Location: Christchurch, New Zealand.
Architect: Warren and Mahoney + Woods Bagot.
The Lincoln University AgResearch Joint Facility in New Zealand is a world-class hub for agricultural science, designed to break down barriers to progress and encourage collaboration between research, science, and technology. The facility is driven by the need for regular, stable, and highly adaptable space for laboratory spaces, as well as intensive social interaction. The entire complex is embedded within the landscape, as an integral part of it, rather than an imposition on the natural context. The facility is informed by people, place, and local culture, with the concept of whakapapa, the Māori world view, used to map important historical movement corridors throughout the hub and campus.

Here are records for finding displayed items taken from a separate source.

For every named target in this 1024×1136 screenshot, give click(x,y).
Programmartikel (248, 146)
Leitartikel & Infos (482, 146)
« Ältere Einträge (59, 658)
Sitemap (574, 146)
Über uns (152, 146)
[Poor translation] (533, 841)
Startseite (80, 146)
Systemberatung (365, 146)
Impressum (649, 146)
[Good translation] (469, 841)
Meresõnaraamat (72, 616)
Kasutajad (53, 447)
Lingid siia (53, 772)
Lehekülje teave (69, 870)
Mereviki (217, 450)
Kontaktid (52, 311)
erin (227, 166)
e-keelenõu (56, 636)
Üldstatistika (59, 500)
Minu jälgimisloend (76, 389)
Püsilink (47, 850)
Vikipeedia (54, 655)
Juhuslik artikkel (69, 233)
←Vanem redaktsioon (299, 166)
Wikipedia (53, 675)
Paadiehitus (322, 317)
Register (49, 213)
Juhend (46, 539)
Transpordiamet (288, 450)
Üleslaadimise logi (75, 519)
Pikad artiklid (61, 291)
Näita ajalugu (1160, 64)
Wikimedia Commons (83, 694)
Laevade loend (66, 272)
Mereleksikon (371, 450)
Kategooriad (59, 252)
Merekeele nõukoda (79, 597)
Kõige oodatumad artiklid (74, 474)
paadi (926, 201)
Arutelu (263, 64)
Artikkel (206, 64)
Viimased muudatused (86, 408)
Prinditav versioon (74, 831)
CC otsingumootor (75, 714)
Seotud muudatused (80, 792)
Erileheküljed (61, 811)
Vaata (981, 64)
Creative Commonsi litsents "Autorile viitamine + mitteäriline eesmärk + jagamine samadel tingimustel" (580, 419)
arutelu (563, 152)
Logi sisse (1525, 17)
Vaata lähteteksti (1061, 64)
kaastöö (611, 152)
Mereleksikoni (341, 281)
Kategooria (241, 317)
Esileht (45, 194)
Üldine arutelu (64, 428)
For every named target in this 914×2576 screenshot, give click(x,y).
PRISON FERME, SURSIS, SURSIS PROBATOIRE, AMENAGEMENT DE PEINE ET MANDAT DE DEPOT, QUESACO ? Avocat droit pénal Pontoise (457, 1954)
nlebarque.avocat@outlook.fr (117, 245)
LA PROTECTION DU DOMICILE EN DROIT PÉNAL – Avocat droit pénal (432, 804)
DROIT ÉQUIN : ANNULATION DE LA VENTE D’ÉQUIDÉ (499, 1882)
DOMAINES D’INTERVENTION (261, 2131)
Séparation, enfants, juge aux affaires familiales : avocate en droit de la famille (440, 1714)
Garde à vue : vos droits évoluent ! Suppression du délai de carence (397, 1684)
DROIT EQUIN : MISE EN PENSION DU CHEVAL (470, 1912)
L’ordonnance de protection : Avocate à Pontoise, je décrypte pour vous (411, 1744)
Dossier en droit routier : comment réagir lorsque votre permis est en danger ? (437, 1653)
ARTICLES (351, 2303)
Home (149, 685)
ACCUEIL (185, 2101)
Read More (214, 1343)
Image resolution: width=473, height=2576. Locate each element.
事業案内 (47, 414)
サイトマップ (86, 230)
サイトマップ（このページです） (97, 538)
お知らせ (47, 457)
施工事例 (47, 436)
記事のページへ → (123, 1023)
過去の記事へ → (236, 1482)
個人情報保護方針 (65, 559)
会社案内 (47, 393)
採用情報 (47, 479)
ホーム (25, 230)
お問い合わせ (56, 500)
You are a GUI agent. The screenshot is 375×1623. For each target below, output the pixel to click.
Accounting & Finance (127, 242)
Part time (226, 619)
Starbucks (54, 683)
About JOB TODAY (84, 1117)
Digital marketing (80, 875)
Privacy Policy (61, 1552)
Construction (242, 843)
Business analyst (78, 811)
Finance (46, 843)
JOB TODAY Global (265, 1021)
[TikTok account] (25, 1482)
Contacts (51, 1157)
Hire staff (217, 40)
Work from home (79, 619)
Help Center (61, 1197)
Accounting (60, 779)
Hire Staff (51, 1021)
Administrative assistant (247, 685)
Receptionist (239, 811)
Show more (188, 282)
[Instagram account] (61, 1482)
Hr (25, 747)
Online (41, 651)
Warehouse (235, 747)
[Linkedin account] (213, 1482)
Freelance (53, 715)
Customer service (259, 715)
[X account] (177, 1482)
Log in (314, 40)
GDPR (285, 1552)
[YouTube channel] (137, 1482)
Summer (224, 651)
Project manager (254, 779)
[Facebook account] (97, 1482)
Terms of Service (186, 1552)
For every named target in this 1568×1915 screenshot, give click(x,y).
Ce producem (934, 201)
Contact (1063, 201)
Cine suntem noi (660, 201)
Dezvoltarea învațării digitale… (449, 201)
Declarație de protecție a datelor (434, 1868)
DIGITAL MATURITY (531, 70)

The facility is designed to encourage connections between its 630 scientists and 770 staff, with laboratories transformed into glass-walled areas, flexible, informal learning zones, and interconnected areas for spontaneous interaction. The building frames two central courtyards with informal and formal characters, and a central café space where all occupants can eat together. The facility also reverses the pollution of nearby Lake Ellesmere through sustainable engineering, with a stormwater filtration system offering a fresh water source for the lake. The facility is informed by people, place, and local culture, with the Tukutuku-shaped diamond structural system, column carvings designed by a local Māori artist, and the plant roofscape all telling legends of the local landscape and fauna. The Lincoln University and AgResearch Joint Facility is a progressive model for industry collaboration, scheduled for completion in 2020.